You Are an Old Soul:
You are an experienced soul who appreciates tradition. Mellow and wise, you like to be with others but also to be alone. Down to earth, you are sensible and impatient. A creature of habit, it takes you a while to warm up to new people. You hate injustice, and you're very protective of family and friends. A bit demanding, you expect proper behavior from others. Extremely independent you don't mind living or being alone. But when you find love, you tend to want marriage right away.
Souls you are most compatible with: Warrior Soul and Visionary Soul

Impossible

If I could go back in time and change one thing...well, I don't know what I'd change, I'll have to think about it. Maybe change isn't good because in movies and in books when the past is altered the world is worse than what it was. Many believe all things happen for a reason and most of the time I am one of those people. Most of the time. Watching the news can make a person wonder why all of the bad things that happen could possibly be necessary. Being someone that believes in God, there are many times I want to ask him, why? I guess I'll have to wait until I meet him to get an answer. A real answer. I thought maybe, I would go back and change when Eve ate the apple, that way the knowledge of good and evil would not have been spread to all mankind. Then I thought maybe her doing that was more good than bad. At least now we have the capability to decide things for ourselves and that's not a bad thing. It's what we do with those decisions that kills us. A mind of our own, it's what made us all different from one another. I guess I could never just choose one thing to change, I would have to change a lot of things like: 9/11, The Holocaust, Genocide, every major natural disaster, the deaths of loved ones, Glitter (some comic relief), and the extinction of certain animals and plants.

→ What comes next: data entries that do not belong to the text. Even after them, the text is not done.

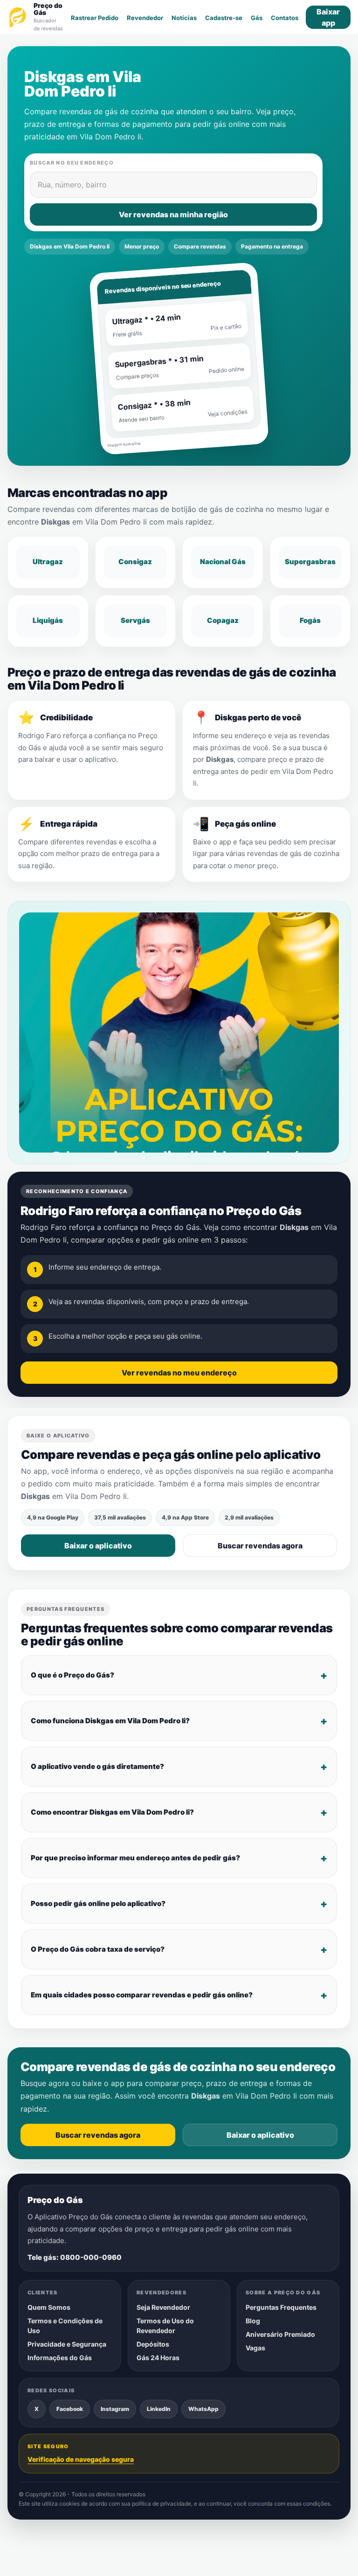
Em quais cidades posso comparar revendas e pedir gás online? (142, 1994)
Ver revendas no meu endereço (179, 1372)
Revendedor (145, 17)
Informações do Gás (60, 2358)
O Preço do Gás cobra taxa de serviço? (98, 1948)
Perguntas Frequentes (281, 2307)
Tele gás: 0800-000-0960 (75, 2257)
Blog (253, 2321)
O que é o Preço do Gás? (72, 1674)
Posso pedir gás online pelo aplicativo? (98, 1903)
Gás (256, 17)
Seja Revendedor (163, 2307)
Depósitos (153, 2344)
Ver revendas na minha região (173, 214)
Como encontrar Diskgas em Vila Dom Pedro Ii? (112, 1811)
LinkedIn (159, 2408)
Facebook (69, 2408)
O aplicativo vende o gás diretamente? (97, 1765)
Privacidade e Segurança (67, 2344)
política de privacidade (161, 2503)
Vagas (255, 2348)
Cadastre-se (223, 17)
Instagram (115, 2408)
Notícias (184, 17)
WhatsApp (203, 2408)
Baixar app (328, 17)
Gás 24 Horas (158, 2358)
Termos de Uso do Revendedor (165, 2325)
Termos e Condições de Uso (65, 2325)
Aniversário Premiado (280, 2334)
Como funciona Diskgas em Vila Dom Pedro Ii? (110, 1720)
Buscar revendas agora (260, 1545)
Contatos (284, 17)
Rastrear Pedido (94, 17)
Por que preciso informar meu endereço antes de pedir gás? (135, 1857)
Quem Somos (49, 2307)
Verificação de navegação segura (81, 2459)
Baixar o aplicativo (98, 1545)
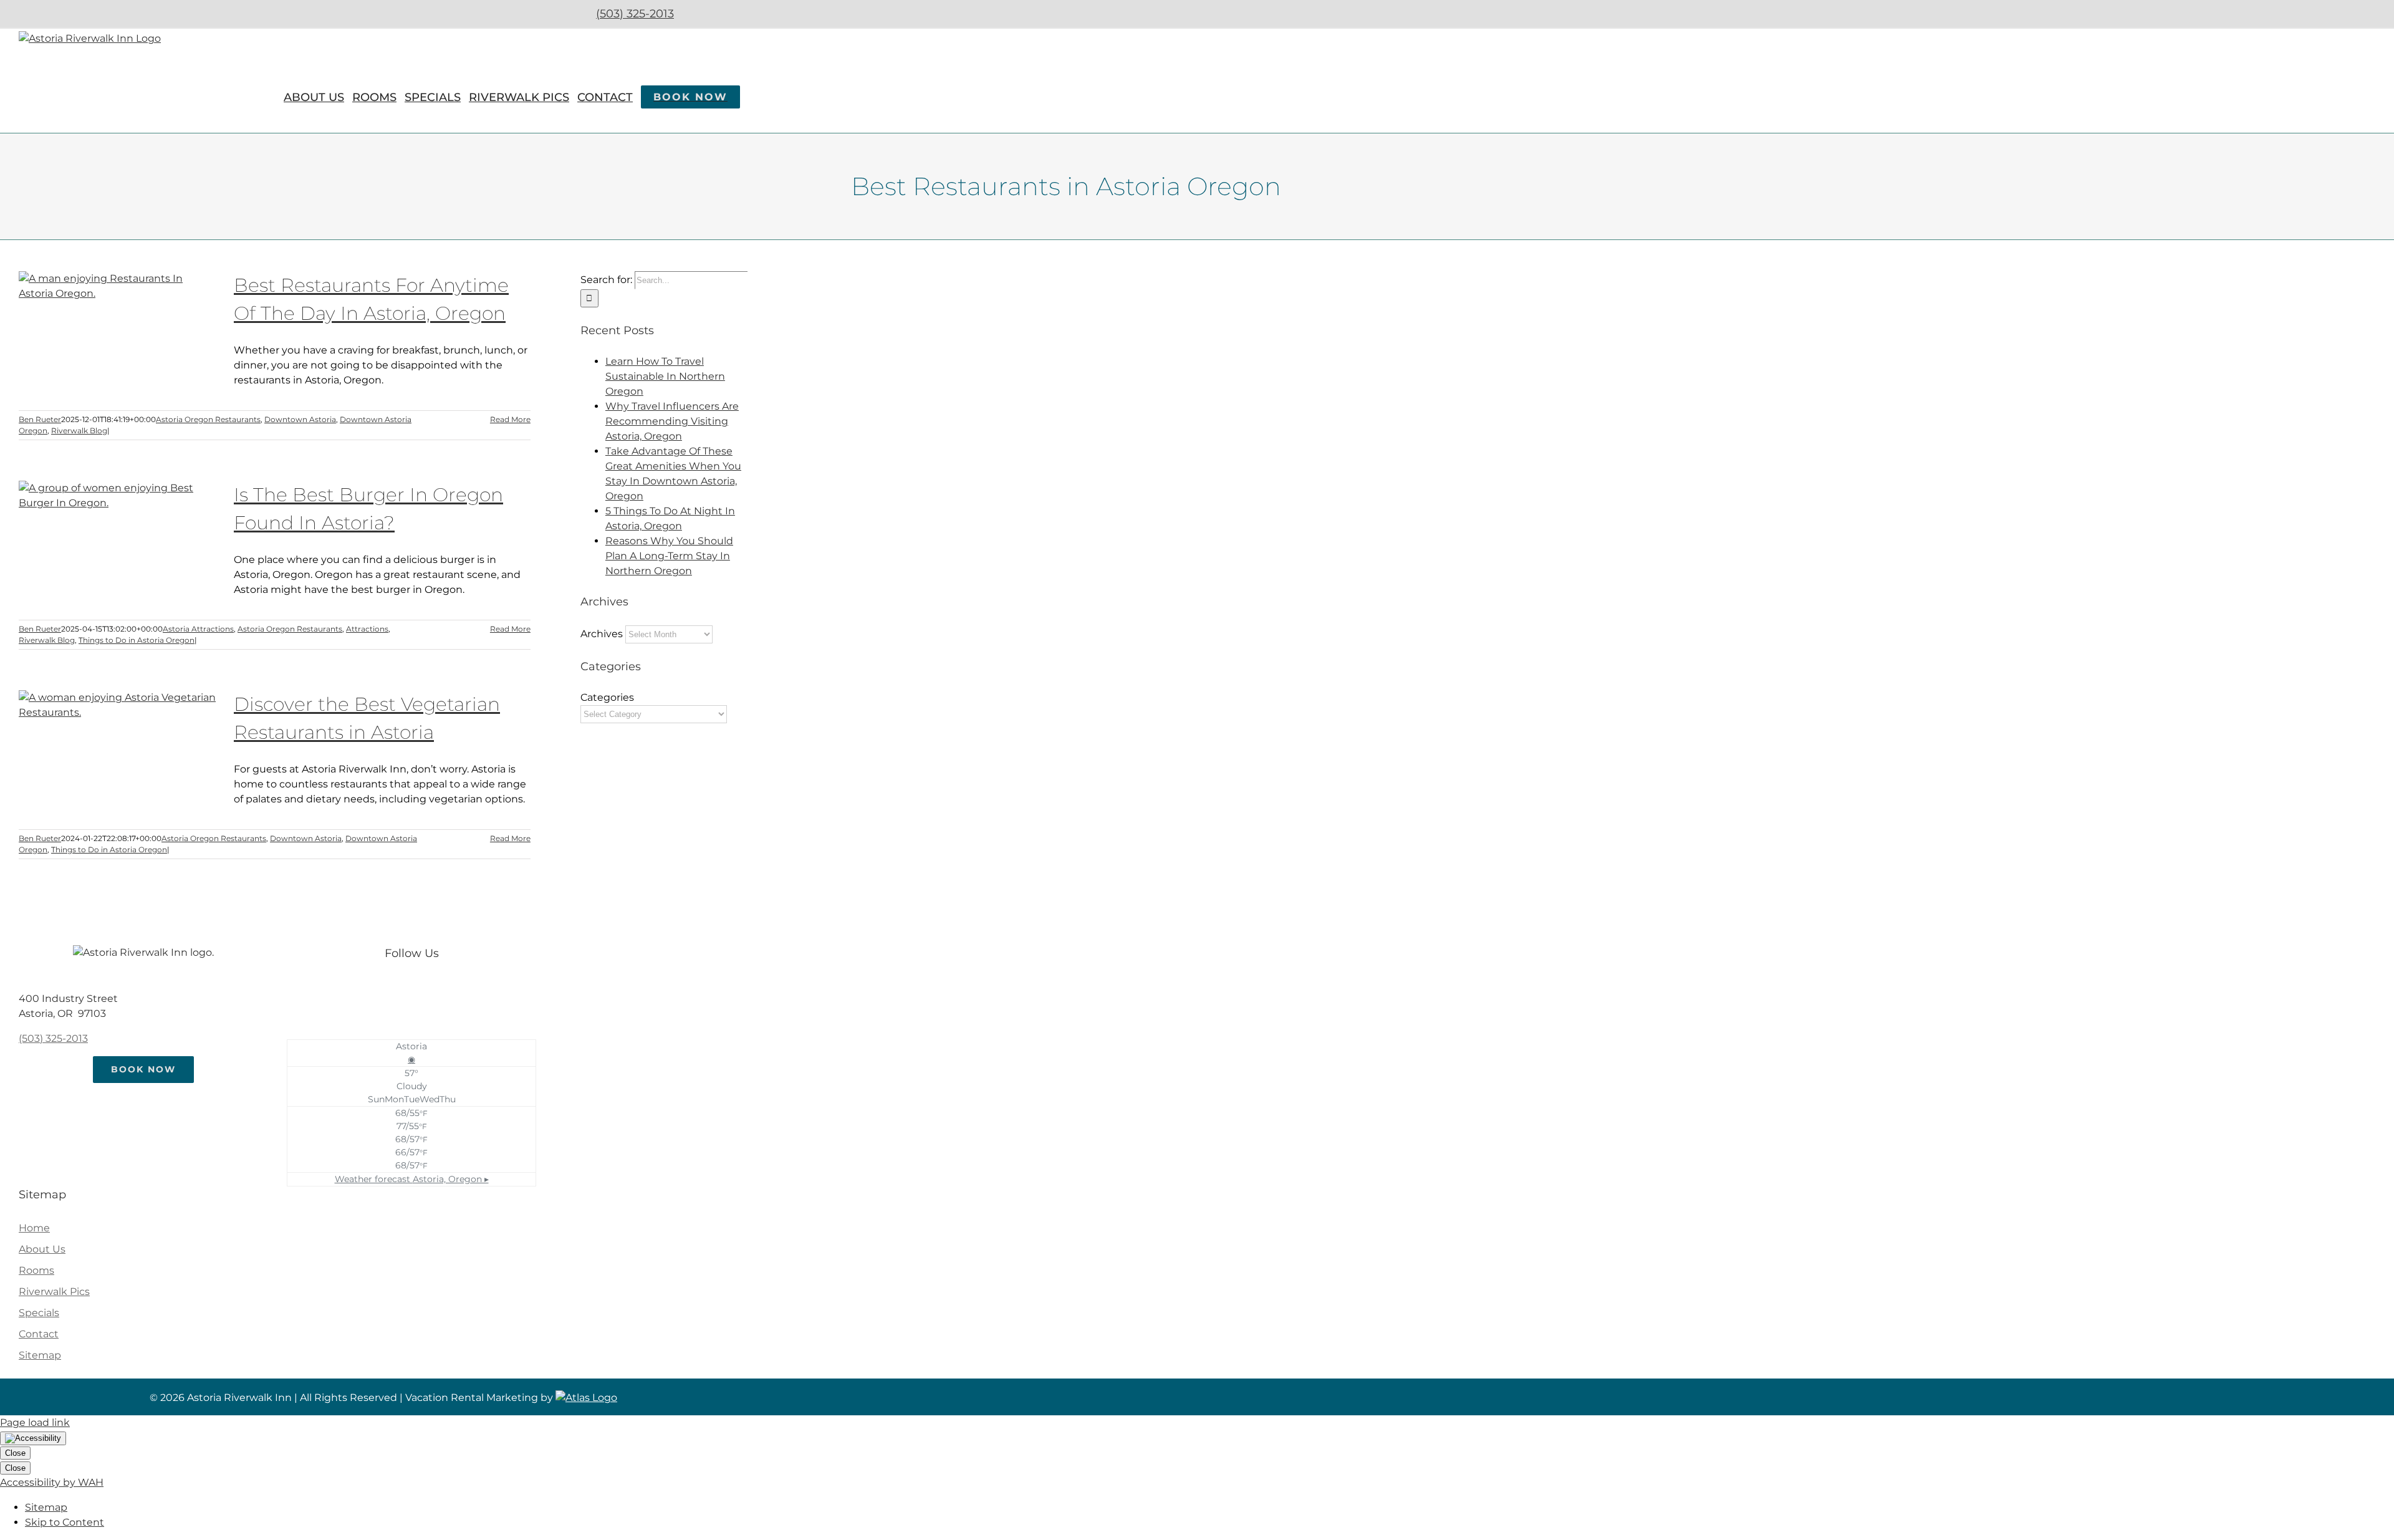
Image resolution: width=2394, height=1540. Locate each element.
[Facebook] (399, 989)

It's not possible but it's a thought.

Tuesday, August 01, 2006

Long Time Coming

She works patiently all day
Waiting for a kind word to come her way
She's made everything just right
This time she's certain there will be no fight
But that's not true at all
A single picture hangs crooked on the wall
The last statue that was her mother's
He had destroyed all of the others
He picks it up and slams it down
Now it's nothing but shiny pieces on the ground
She know's she's not supposed to cry
Even though inside she's about to die
How much more can she take
Glass isn't all he's managed to break
She's made up her mind
Tomorrow he gets left far behind
He wakes up at first light
And realizes something isn't quite right
Bright red paint catches his eye
One word says it all. GOODBYE

(Don't worry I've not had this happen to me. I really don't know where my poetry ideas come from. They just kind of hit me unexpectedly, but those are the best kind.)

Copyright © 2008 by Nicci

All of my poems/songs are really copyrighted so DO NOT steal them I will find you.

Preparations

I doubt I'm the only one that has negative feelings towards this man. He might die sooner, he might die later but they are going to be prepared just in case.

I Hope

"History will be kind to me for I intend to write it."